Tive a honra de participar como observador da eleição que elegeu o presidente Barack Obama. Visitei vários estados e dezenas de universidades negras e não negras americanas. Visitei o comitê de campanha dos republicanos, dos democratas, e a sede do comitê de campanha de Barack entreguei. Conheci, conversei e interagi com negros, brancos e hispânicos.

Assisti ao último debate num telão no auditório da Universidade de Austin, no Texas, e, ao final, registrei a cena histórica e marcante de toda a viagem. Ali, no tradicionalmente segundo maior reduto republicano, toda plateia, de pé, aplaudia e gritava o nome do candidato democrata Barack Obama, enfatizando: “this is the man”. Naquele momento, senti que a eleição estava decidida. Obama havia conseguido capturar os corações, galvanizar as opiniões e transformar a esperança em realidade para os americanos.

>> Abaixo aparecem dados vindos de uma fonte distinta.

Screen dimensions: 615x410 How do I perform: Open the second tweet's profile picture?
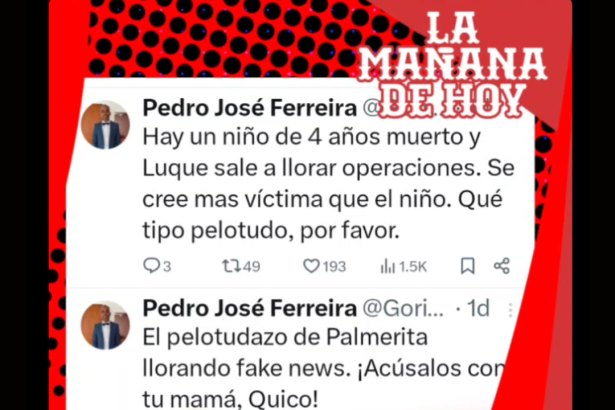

Tive a honra também de ser convidado para a cerimônia de posse, e, entre os mais de três milhões de presentes, ver na multidão de negros a expressão de orgulho, alegria e contentamento, enquanto repetiam incessantemente: “this is the man”.

Um misto de esperança e encantamento pairava no ar e o sentimento era de que o país havia se reencontrando e se integrado em um só. Parecia que, definitivamente, com um presidente negro e democrata na Casa Branca, a mudança havia chegado de verdade e definitivamente para os negros na América. E que, a partir daquele momento, estaria assegurado que os negros passariam a ser julgados pelo seu caráter e não pela cor de sua pele, como sonhava e pregava Martin Luther King.

O assassinato do negro George e os demais Floyds demonstrou que os negros estavam certos ao hipotecarem sua esperança no presidente.

Demonstrou, também, que nem um Obama com superpoderes poderia sozinho avançar nesse complexo e sobre-humano desafio que aprisiona, envolve e torna reféns negros e brancos americanos.

O ódio racial contra os negros, sua prática e seu impacto destrutivo em toda e qualquer sociedade somente poderá ser combatido e superado com os esforços e convergência de todas as instituições, a começar por um presidente sensível, interessado, que denuncie, puna, lidere a sociedade, e, se necessário, coloque-se de joelhos junto com ela, em solidariedade e apreço. Sem isso, a missão já nasce fracassada e a nação, derrotada.

Não será Trump, com sua extensa ficha corrida de preconceitos e agressões raciais, que recusa em denunciar o racismo e os racistas e que adjetiva os negros de estúpidos, o melhor companheiro. E, Biden apesar do discurso assertivo e a companhia da vice negra Kamala Harris, não empolga, não entusiasma, não faz ferver o brilho nos olhos dos negros americanos. Sem isso, como acompanhamos até aqui a possibilidade fica pela metade, a energia se perde no caminho.

Ou o destino preparou uma surpresa avassaladora com num provável novo governo democrata, ou os negros, num governo republicano, deverão, recolhidos, frustrados e ignorados, esperar mais quatros anos, ou talvez uma eternidade, para encher os pulmões e gritar ensurdecidamente, de novo: “this is the man”.